Figure 4. The MLX90614 infrared thermometer has a standard accuracy of 0.5°C at room temperature. (Image source: Melexis)


The MLX90614 infrared thermometers are factory calibrated for a temperature range of -40°C to 85°C for ambient temperature, and -70°C to 382.2°C for object temperature. They feature a standard accuracy of 0.5°C at room temperature.

These contactless temperature sensors provide two modes of output: pulse width modulation (PWM) and SMBus via a two-wire interface (TWI) or I2C link. The sensor comes factory calibrated with a digital SMBus output and can serve the entire temperature range with a resolution of 0.02°C. On the other hand, designers can configure the 10-bit PWM digital output with a resolution of 0.14°C.

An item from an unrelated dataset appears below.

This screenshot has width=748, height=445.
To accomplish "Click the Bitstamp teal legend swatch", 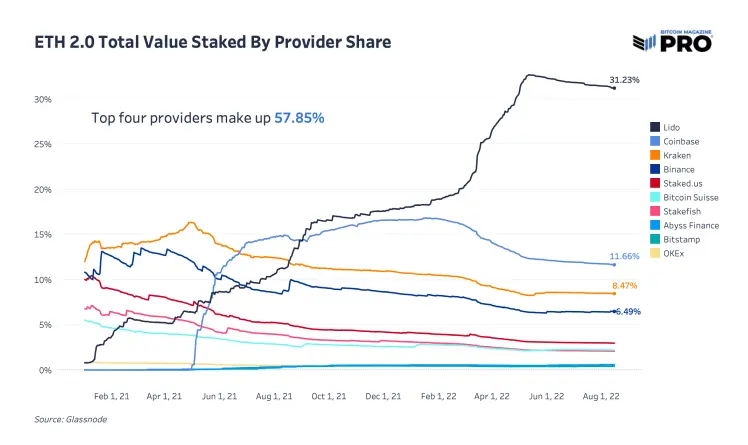I will [x=655, y=239].
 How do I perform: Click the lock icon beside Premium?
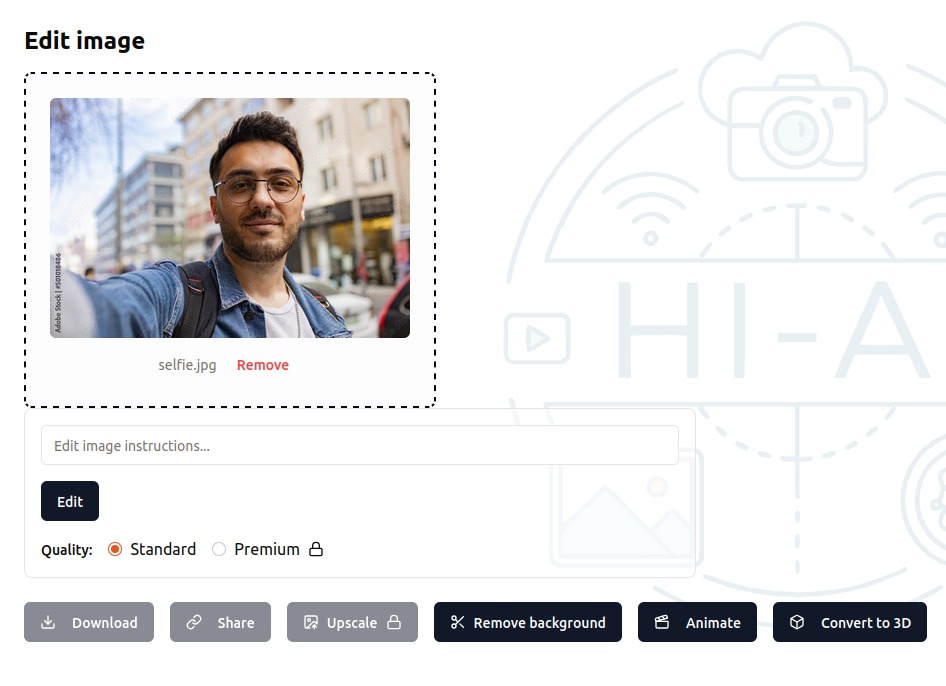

Development with Temperature Sensors

The MAX30208 line of sensors is supported by Maxim Integrated’s MAX30208EVSYS# evaluation system, which includes a flex pc board to hold the MAX30208 temperature sensor IC (Figure 5). The evaluation system comprises two boards: the MAX32630FTHR microcontroller board and the MAX30208 interface board, which are connected via headers. Designers only need to connect the evaluation hardware to a PC using the provided USB cable. The system will then automatically install the necessary device drivers. Once those are installed, the EV Kit Software needs to be downloaded.


Figure 5. Designers can connect the evaluation hardware to a PC with the provided USB cable. The necessary device drivers are automatically installed. (Image source: Maxim Integrated)


It’s also worth mentioning here that a mobile or wearable device can measure body temperature at multiple locations. For example, in a sports garment, multiple MAX30208 temperature ICs can be connected via I2C addresses in a daisy-chain arrangement to a single battery and host microcontroller. Here, each temperature sensor is polled by the microcontroller regularly to create a profile of both local and whole-body temperature.

For the MLX90614 infrared sensor, medical device developers can get started with the compact MIKROE-1362 IrThermo Click board from MikroElektronika. This links the MLX90614ESF-AAA single-zone infrared thermometer module to the microcontroller board via either the mikroBUS I2C line or PWM line (Figure 6).


Figure 6. The MIKROE-1362 IrThermo Click board can be used to get started on development with Maxim Integrated’s MLX9016 sensor. (Image source: MikroElektronika)


MikroElektronika’s 5-volt board is calibrated for a temperature range of -40°C to 85°C for ambient temperature and -70°C to +380°C for object temperature.



Designers are being challenged to make clinical-level temperature sensing more available to the mass market, despite challenges such as power, size, cost, reliability, and accuracy. Contact and contactless sensors, supported by evaluation kits, are now available to help them meet this demand, quickly and efficiently. As shown, these sensors not only come with the performance characteristics required for clinical temperature measurement, they also come with the factory calibration and digital interfaces needed to make them easier to integrate into next-generation designs.